- **DIRECTIONS FOR THIS TASK**: Across the whole listing, filter for the string "Given" and copy every line that has it.

*** EXERCISE INPUTS Section Begins ***

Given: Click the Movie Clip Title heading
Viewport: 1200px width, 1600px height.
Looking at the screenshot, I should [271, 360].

*** EXERCISE INPUTS Section Ends ***
*** EXERCISE INPUTS Section Begins ***

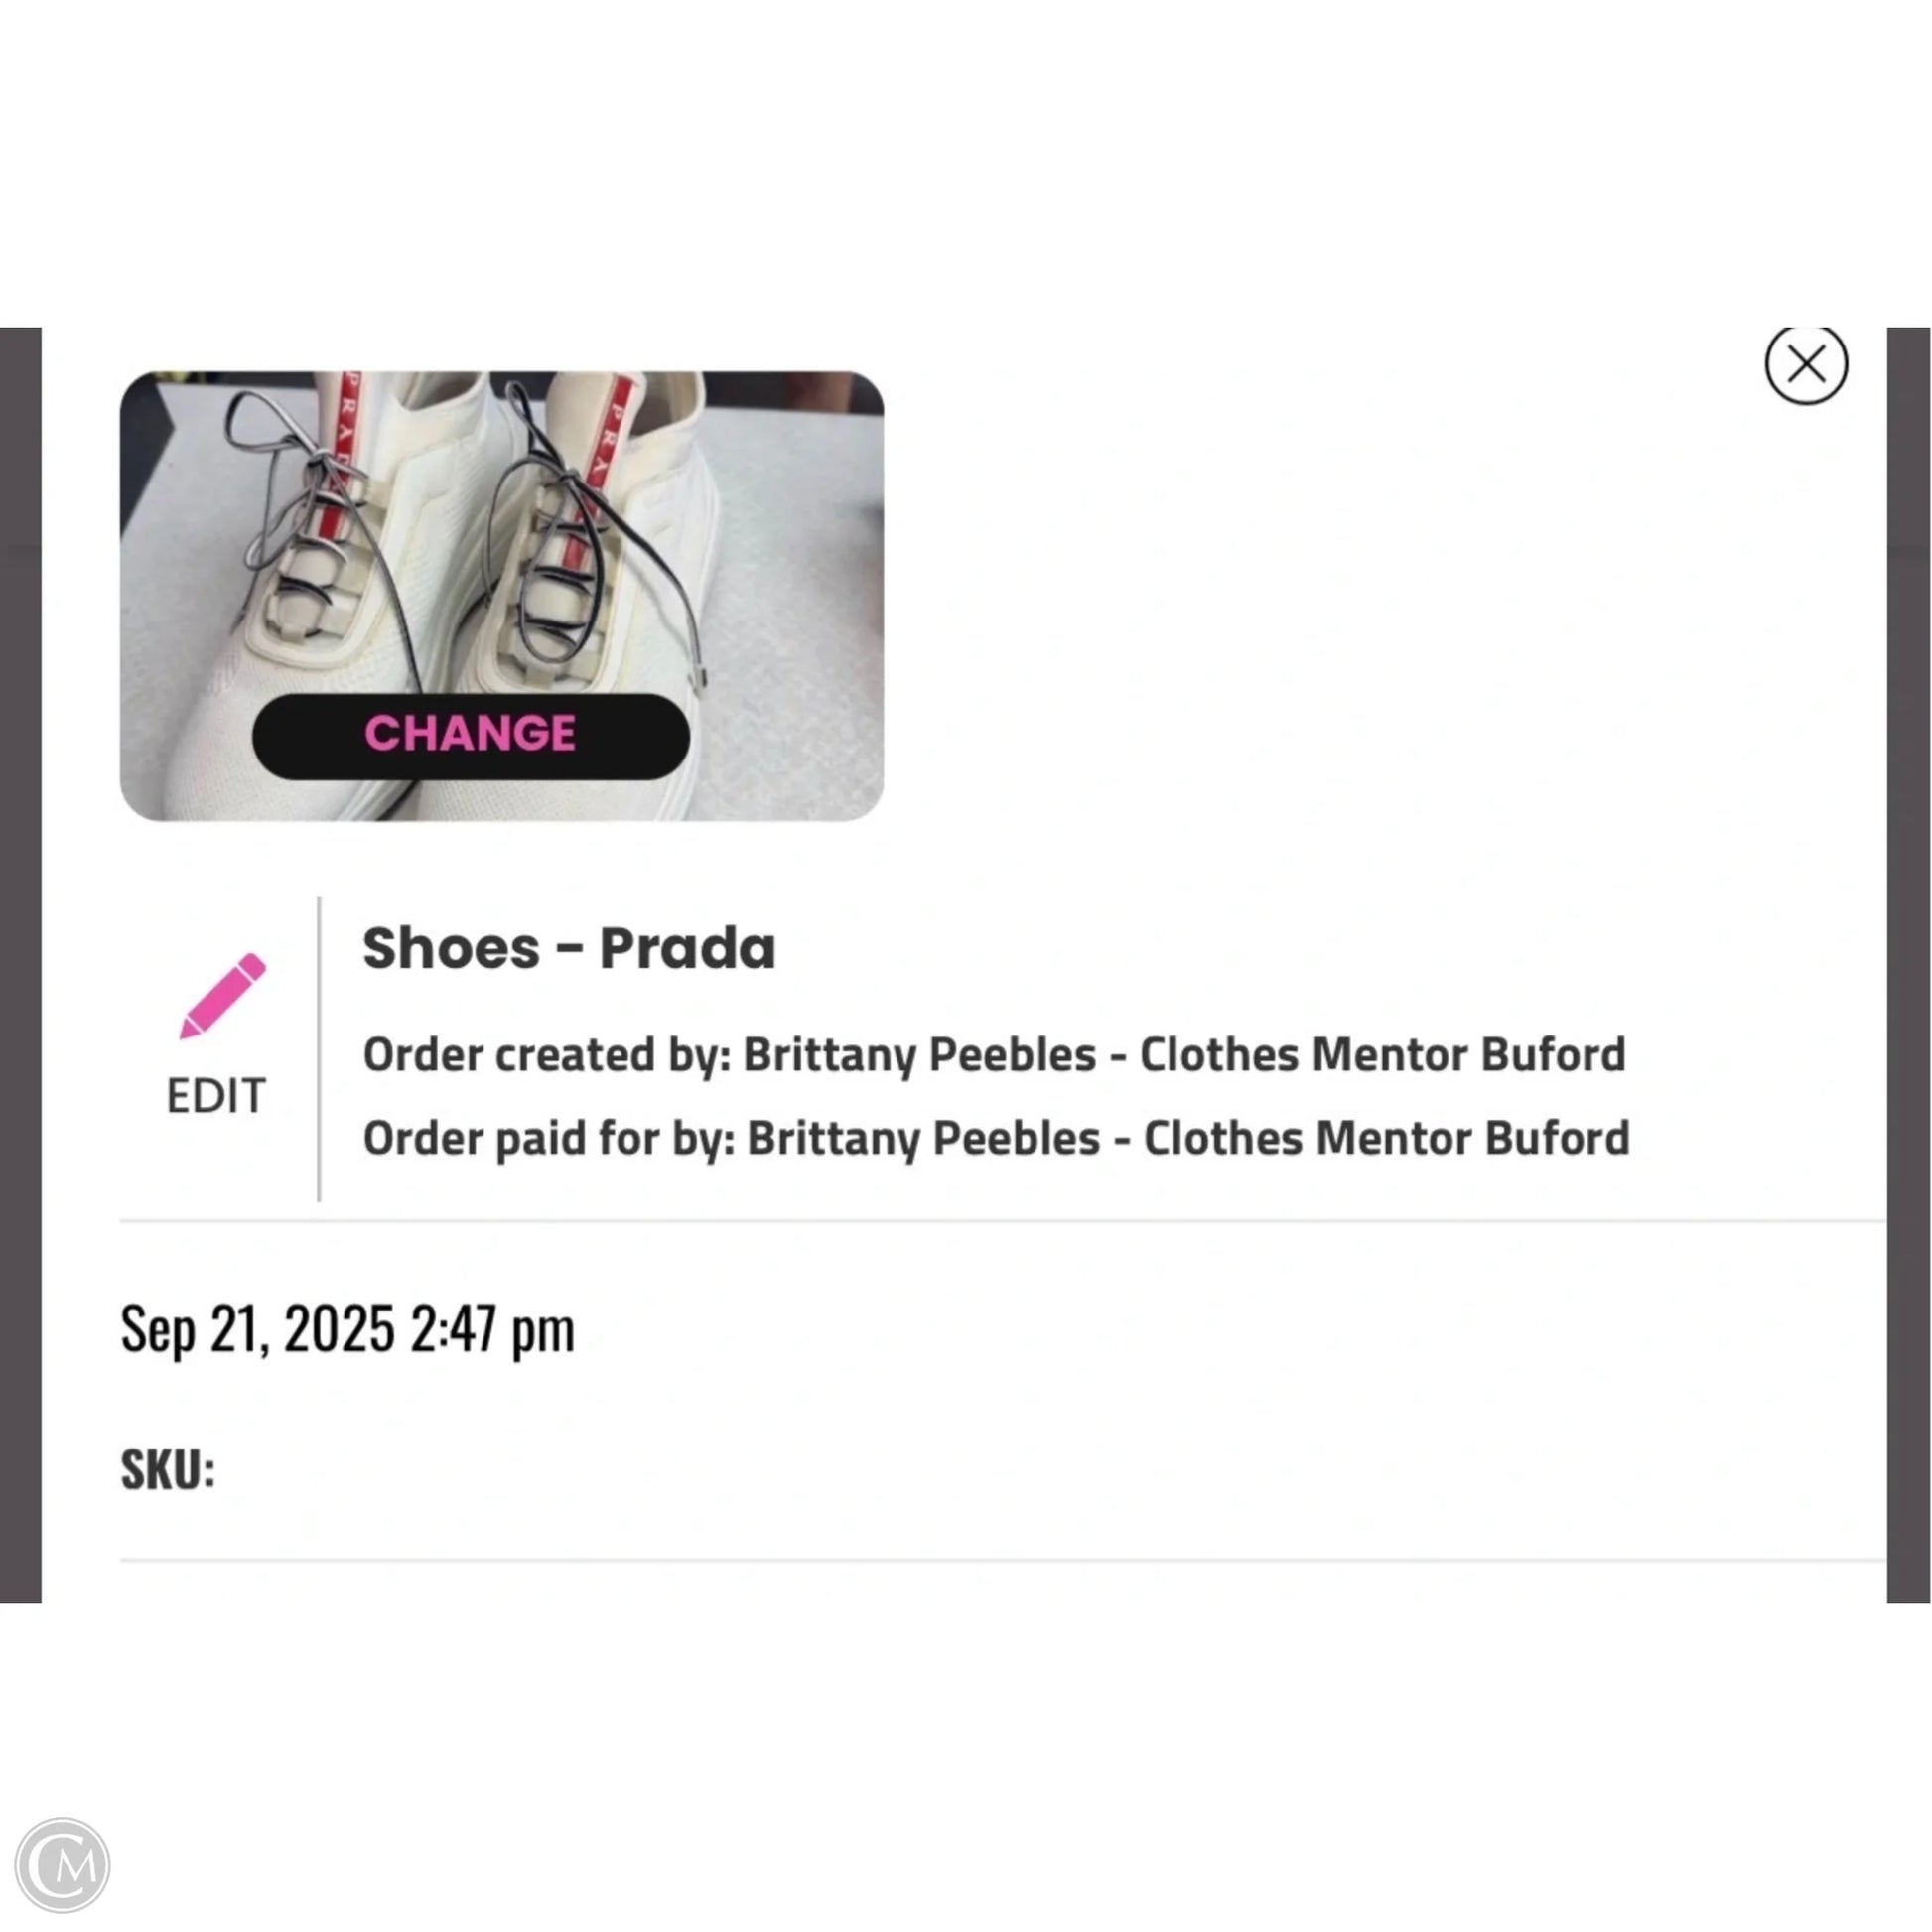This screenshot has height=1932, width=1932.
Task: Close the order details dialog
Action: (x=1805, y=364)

*** EXERCISE INPUTS Section Ends ***
*** EXERCISE INPUTS Section Begins ***

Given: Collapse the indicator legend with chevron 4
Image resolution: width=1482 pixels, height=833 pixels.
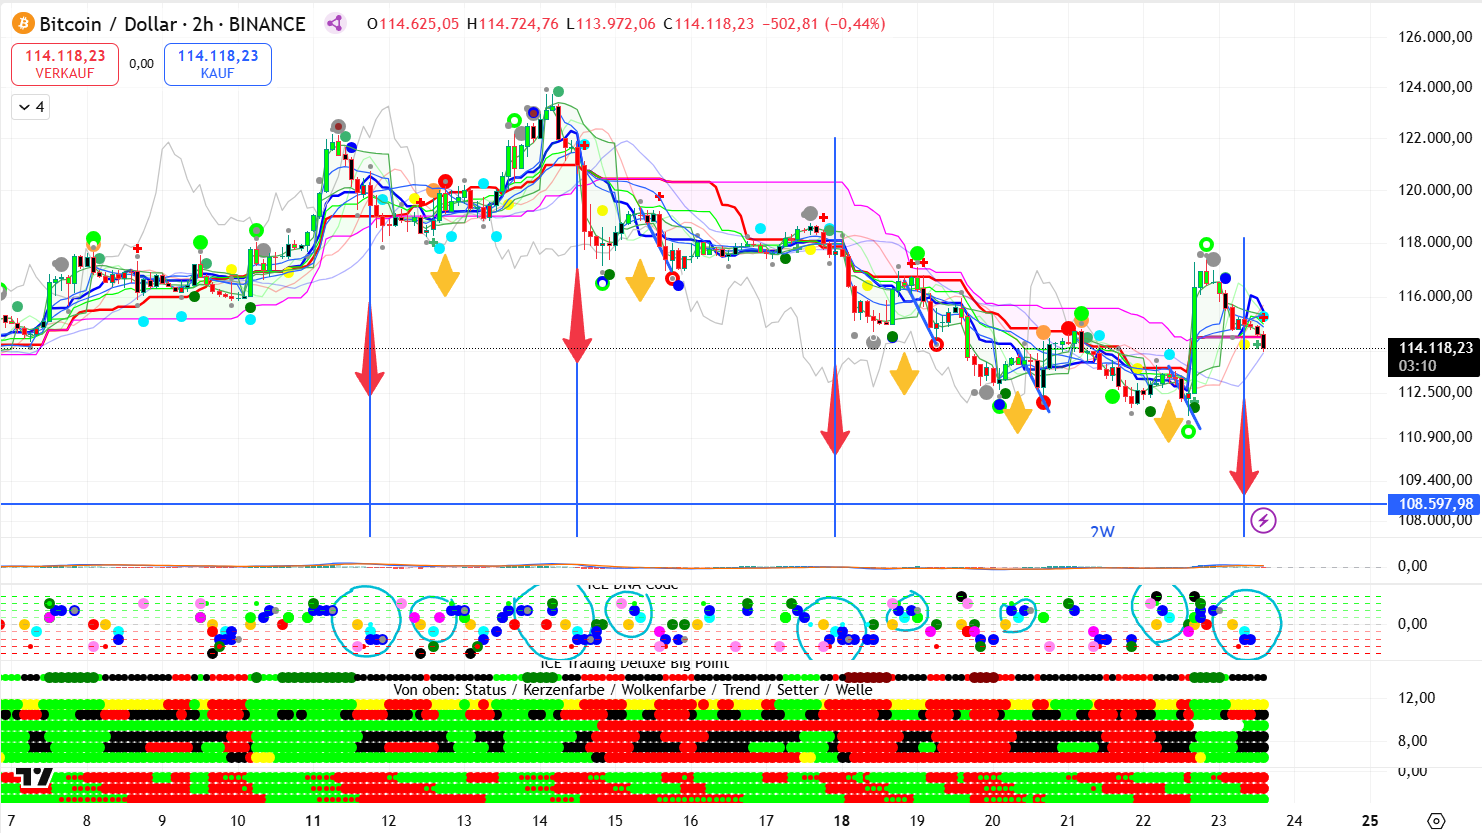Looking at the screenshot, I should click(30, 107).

*** EXERCISE INPUTS Section Ends ***

- **TASK RESULT**:
Given: Click the Movie Clip Title heading
Given: Collapse the indicator legend with chevron 4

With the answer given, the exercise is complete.